- _TASK TO CARRY OUT_:
Please print every line of the listing below, leaving each one unchanged.
-- Begin --
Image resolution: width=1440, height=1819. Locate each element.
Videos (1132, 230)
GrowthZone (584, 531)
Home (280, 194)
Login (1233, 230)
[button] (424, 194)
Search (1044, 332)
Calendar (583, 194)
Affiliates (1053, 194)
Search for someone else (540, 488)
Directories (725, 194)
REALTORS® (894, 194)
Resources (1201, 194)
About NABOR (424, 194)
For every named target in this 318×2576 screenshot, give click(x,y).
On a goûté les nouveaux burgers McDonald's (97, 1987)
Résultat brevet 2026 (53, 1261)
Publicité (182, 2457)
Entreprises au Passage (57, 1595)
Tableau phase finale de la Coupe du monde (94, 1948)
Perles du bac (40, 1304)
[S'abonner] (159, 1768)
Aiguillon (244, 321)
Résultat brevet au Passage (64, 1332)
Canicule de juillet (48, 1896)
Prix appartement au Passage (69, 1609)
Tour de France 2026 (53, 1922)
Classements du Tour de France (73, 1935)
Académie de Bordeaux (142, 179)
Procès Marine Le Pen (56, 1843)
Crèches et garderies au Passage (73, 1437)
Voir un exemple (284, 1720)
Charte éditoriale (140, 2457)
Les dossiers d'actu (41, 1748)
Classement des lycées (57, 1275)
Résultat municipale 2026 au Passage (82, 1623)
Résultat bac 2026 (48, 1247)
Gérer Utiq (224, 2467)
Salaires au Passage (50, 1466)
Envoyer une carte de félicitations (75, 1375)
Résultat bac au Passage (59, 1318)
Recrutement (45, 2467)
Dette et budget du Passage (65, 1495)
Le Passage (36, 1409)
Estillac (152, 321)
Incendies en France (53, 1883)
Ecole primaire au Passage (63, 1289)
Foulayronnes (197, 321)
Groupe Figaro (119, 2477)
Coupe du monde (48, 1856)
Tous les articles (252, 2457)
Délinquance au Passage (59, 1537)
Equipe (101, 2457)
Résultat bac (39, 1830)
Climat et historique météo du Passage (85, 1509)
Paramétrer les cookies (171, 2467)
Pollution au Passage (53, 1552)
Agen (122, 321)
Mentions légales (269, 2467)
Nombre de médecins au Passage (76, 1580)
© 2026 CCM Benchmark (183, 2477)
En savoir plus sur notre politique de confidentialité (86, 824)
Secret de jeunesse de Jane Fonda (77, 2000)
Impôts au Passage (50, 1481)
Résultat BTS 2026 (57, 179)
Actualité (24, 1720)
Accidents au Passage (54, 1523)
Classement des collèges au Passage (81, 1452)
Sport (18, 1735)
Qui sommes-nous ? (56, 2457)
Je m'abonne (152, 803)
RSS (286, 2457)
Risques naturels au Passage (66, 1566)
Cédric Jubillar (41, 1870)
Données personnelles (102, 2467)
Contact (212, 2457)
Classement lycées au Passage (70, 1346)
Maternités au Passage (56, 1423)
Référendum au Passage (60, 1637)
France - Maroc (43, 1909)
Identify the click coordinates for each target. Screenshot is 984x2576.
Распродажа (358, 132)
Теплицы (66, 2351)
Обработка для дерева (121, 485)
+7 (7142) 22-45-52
-- End --
- _FINAL RESULT_:
Image resolution: width=1440, height=1819. Locate each element.
Videos (1132, 230)
GrowthZone (584, 531)
Home (280, 194)
Login (1233, 230)
[button] (424, 194)
Search (1044, 332)
Calendar (583, 194)
Affiliates (1053, 194)
Search for someone else (540, 488)
Directories (725, 194)
REALTORS® (894, 194)
Resources (1201, 194)
About NABOR (424, 194)
For every named target in this 318×2576 screenshot, give click(x,y).
On a goûté les nouveaux burgers McDonald's (97, 1987)
Résultat brevet 2026 (53, 1261)
Publicité (182, 2457)
Entreprises au Passage (57, 1595)
Tableau phase finale de la Coupe du monde (94, 1948)
Perles du bac (40, 1304)
[S'abonner] (159, 1768)
Aiguillon (244, 321)
Résultat brevet au Passage (64, 1332)
Canicule de juillet (48, 1896)
Prix appartement au Passage (69, 1609)
Tour de France 2026 (53, 1922)
Classements du Tour de France (73, 1935)
Académie de Bordeaux (142, 179)
Procès Marine Le Pen (56, 1843)
Crèches et garderies au Passage (73, 1437)
Voir un exemple (284, 1720)
Charte éditoriale (140, 2457)
Les dossiers d'actu (41, 1748)
Classement des lycées (57, 1275)
Résultat municipale 2026 au Passage (82, 1623)
Résultat bac 2026 (48, 1247)
Gérer Utiq (224, 2467)
Salaires au Passage (50, 1466)
Envoyer une carte de félicitations (75, 1375)
Résultat bac au Passage (59, 1318)
Recrutement (45, 2467)
Dette et budget du Passage (65, 1495)
Le Passage (36, 1409)
Estillac (152, 321)
Incendies en France (53, 1883)
Ecole primaire au Passage (63, 1289)
Foulayronnes (197, 321)
Groupe Figaro (119, 2477)
Coupe du monde (48, 1856)
Tous les articles (252, 2457)
Délinquance au Passage (59, 1537)
Equipe (101, 2457)
Résultat bac (39, 1830)
Climat et historique météo du Passage (85, 1509)
Paramétrer les cookies (171, 2467)
Pollution au Passage (53, 1552)
Agen (122, 321)
Mentions légales (269, 2467)
Nombre de médecins au Passage (76, 1580)
© 2026 CCM Benchmark (183, 2477)
En savoir plus sur notre politique de confidentialité (86, 824)
Secret de jeunesse de Jane Fonda (77, 2000)
Impôts au Passage (50, 1481)
Résultat BTS 2026 (57, 179)
Actualité (24, 1720)
Accidents au Passage (54, 1523)
Classement des collèges au Passage (81, 1452)
Sport (18, 1735)
Qui sommes-nous ? (56, 2457)
Je m'abonne (152, 803)
RSS (286, 2457)
Risques naturels au Passage (66, 1566)
Cédric Jubillar (41, 1870)
Données personnelles (102, 2467)
Contact (212, 2457)
Classement lycées au Passage (70, 1346)
Maternités au Passage (56, 1423)
Référendum au Passage (60, 1637)
France - Maroc (43, 1909)
Identify the click coordinates for each target. Screenshot is 984x2576.
Распродажа (358, 132)
Теплицы (66, 2351)
Обработка для дерева (121, 485)
+7 (7142) 22-45-52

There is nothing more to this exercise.